— Эй, ты, толстый, — грубо сказал он, показывая рукой на дальние ряды. — Да-да, ты. Тебя как зовут?
— Симон Котковский, сударь, — ответил робкий голос.
— Еврей Симон Котковский, сюда! — описала в воздухе дугу сверкающая линейка господина Геека и застыла точно против того места, куда полагалось стать еврею.
Благодушный, меланхоличный Симон Котковский, утопая в жировом изобилии, подошел к доске.
Форма его типично еврейского носа настолько поразила господина Геека, что он сделал ее предметом своей первой лекции. Однако сравнительный анализ «типологических особенностей», биополитический комментарий и сарказмы лектора, казалось, отскакивали от мягкой эпидермы Симона Котковского с каким-то даже звоном…
— Еврей, — пробормотал под конец господин Геек, — все вы, и ты в том числе, боретесь за мировое господство. Верно?

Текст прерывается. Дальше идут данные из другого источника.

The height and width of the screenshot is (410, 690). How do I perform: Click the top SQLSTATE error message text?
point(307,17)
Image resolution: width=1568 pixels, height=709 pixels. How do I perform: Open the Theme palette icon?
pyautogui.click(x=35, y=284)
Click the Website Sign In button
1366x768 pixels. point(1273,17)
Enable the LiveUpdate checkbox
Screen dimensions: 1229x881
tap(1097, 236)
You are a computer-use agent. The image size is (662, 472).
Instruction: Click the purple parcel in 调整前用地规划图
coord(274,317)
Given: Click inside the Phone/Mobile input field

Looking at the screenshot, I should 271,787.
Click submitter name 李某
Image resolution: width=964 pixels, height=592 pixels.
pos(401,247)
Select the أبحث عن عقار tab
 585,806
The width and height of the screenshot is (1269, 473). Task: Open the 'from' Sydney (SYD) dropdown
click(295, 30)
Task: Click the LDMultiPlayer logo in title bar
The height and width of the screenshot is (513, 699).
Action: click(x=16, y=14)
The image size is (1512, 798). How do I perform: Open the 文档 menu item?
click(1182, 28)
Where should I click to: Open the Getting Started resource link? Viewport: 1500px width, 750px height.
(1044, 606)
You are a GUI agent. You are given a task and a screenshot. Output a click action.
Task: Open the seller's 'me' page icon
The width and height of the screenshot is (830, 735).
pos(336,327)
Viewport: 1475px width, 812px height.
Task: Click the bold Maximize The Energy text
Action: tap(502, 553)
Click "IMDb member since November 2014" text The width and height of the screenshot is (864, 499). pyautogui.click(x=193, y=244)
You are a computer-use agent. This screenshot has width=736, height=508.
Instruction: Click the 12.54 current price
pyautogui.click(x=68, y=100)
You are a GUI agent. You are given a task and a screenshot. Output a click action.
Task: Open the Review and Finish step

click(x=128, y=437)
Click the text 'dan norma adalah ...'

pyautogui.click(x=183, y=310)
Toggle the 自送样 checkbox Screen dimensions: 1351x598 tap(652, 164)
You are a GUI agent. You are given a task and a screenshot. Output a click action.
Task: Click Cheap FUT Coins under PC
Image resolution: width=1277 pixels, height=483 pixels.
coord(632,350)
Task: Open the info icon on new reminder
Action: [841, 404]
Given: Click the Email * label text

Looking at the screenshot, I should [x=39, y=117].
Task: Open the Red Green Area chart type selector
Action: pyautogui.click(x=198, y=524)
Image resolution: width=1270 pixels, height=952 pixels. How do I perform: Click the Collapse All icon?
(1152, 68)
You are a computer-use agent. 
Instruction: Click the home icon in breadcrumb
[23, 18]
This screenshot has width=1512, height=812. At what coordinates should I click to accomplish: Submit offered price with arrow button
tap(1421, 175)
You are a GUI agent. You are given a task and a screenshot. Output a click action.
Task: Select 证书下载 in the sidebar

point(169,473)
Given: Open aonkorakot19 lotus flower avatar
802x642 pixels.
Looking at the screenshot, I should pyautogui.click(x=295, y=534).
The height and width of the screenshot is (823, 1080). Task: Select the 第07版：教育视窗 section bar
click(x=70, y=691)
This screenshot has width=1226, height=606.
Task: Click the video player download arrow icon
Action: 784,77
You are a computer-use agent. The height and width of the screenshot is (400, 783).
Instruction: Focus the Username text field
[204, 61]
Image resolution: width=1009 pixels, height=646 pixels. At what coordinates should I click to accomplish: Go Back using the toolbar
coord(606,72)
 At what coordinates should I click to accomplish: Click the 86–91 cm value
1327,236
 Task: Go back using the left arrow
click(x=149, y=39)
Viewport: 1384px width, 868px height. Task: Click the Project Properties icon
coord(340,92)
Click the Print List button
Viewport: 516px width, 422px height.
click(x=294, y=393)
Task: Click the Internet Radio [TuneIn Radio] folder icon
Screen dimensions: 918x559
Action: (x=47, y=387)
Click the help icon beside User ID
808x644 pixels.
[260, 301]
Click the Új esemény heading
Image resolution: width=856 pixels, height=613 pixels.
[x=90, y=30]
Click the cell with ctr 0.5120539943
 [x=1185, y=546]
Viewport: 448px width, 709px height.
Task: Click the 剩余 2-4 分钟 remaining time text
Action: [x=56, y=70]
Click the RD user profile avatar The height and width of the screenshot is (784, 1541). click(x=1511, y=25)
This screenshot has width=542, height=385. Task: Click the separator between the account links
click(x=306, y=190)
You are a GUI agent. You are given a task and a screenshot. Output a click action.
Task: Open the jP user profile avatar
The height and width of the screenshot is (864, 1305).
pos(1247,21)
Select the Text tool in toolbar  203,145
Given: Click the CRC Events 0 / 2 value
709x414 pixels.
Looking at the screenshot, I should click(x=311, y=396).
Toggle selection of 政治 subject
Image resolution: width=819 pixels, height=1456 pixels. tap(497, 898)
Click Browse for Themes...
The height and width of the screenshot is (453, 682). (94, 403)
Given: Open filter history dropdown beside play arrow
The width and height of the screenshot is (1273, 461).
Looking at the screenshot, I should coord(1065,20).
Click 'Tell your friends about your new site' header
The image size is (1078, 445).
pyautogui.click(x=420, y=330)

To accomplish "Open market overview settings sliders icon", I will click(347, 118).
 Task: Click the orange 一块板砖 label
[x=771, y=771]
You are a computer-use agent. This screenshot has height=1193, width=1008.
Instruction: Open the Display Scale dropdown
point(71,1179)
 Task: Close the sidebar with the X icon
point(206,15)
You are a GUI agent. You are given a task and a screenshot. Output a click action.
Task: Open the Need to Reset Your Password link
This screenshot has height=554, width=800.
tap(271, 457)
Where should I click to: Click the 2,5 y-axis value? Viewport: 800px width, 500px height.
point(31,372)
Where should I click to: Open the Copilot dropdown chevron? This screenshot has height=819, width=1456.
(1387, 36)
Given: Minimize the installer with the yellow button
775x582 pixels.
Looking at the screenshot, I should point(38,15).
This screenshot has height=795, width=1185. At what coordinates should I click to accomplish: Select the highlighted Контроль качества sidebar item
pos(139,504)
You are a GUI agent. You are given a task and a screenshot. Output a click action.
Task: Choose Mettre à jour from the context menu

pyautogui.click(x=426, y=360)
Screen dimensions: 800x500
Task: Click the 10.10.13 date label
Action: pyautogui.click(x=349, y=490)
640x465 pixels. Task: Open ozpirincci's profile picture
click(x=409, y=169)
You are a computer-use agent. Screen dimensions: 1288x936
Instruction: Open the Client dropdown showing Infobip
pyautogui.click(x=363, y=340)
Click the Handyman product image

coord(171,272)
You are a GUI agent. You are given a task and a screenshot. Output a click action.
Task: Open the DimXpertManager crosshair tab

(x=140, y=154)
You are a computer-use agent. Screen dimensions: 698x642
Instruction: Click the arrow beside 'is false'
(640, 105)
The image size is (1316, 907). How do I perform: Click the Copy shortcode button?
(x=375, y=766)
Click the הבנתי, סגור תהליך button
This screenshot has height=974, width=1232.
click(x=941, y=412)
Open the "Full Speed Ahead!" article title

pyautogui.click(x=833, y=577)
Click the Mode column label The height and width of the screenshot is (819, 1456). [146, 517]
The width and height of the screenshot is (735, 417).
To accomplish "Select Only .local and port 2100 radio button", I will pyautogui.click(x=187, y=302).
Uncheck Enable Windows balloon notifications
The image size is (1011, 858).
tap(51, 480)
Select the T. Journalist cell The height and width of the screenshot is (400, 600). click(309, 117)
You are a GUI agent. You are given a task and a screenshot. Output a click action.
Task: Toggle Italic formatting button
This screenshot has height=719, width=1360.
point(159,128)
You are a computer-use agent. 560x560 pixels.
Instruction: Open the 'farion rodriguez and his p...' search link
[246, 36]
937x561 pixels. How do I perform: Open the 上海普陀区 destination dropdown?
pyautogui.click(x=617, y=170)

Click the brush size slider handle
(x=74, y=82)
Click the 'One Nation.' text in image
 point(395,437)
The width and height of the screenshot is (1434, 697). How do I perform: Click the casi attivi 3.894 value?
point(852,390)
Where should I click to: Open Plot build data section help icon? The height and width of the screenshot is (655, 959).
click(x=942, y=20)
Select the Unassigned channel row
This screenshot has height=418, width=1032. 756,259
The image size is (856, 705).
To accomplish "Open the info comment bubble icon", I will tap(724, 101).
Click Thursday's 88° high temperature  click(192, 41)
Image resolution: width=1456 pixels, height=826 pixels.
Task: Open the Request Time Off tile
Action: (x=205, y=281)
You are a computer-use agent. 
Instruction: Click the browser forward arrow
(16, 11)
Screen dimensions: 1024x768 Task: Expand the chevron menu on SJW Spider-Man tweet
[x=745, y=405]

— Не знаю, сударь, — решительно ответил обвиняемый.
Сложенные руки, веселое пузо и вьющиеся волосы на низком лбу являли собой воплощение полной неосведомленности. Нос, напоминающий в профиль рыбью морду (а по слонам господина Геека. — ястребиный клюв), поднялся вверх (видимо, от любопытства) и нерешительно опустился снова.
— Слыхали? — сказал тихонько господин Геек. — Он говорит, что не знает… Эх, еврей, еврей! Германия — ваш злейший враг, верно? — продолжал он. наклонившись к мальчику, словно желая подчеркнуть доверительный характер беседы.
— Нет… нет…
— Еврейчик, еврейчик, ну, как тебе поверить, сам скажи, а?
— Я говорю правду, сударь, — испуганно ответил Симон.
— А что, разве сила евреев уже не в гибкости их хребта? — продолжал господин Геек, видимо, не расслышав ответа.
И, поскольку Симон Котковский молчал, господин Геек, приняв чрезвычайно торжественный вид, сказал срывающимся от волнения (как догадывались ученики) голосом:
— Послушай, еврейчик, пот ты еще ребенок, скажи-ка нам, что вы сделаете немцам, если… (тут голос господина Геека от страха стал визгливым), если… упаси, Господи, мы окажемся побежденными в этой борьбе не на жизнь, а на смерть? Что вы с нами сделаете, а?
Еврейский мальчик, как зачарованный, включился в эту игру: все его боятся, и титаническая борьба евреев с бедными немцами кончается поражением последних…
— Мы ничего вам не сделаем, господин учитель, ничего… — ответил Симон с готовностью и со страхом.
Гееку хотелось показать перед всем классом, какой непоправимый вред причинил этот Кремер. Унтер-офицер германской армии, недавно получивший место учителя, он считал, что оздоровление класса — задача вполне достойная для человека, который в прошлом расчищал траншеи. С восьми до десяти утра он блистательно разрешил все не разрешенные до него проблемы, и только вопрос с пением подкачал: оказался гораздо сложнее, чем можно было ожидать…
Полагая, что евреи не могут не фальшивить, господин Геек решил, чтоб они и вовсе не пели.
— Кроме тех, — добавил он, — кому уж очень хочется. В конце-концов, мяукают же кошки! И собаки лают, и свиньи хрюкают — почему бы и евреям не петь?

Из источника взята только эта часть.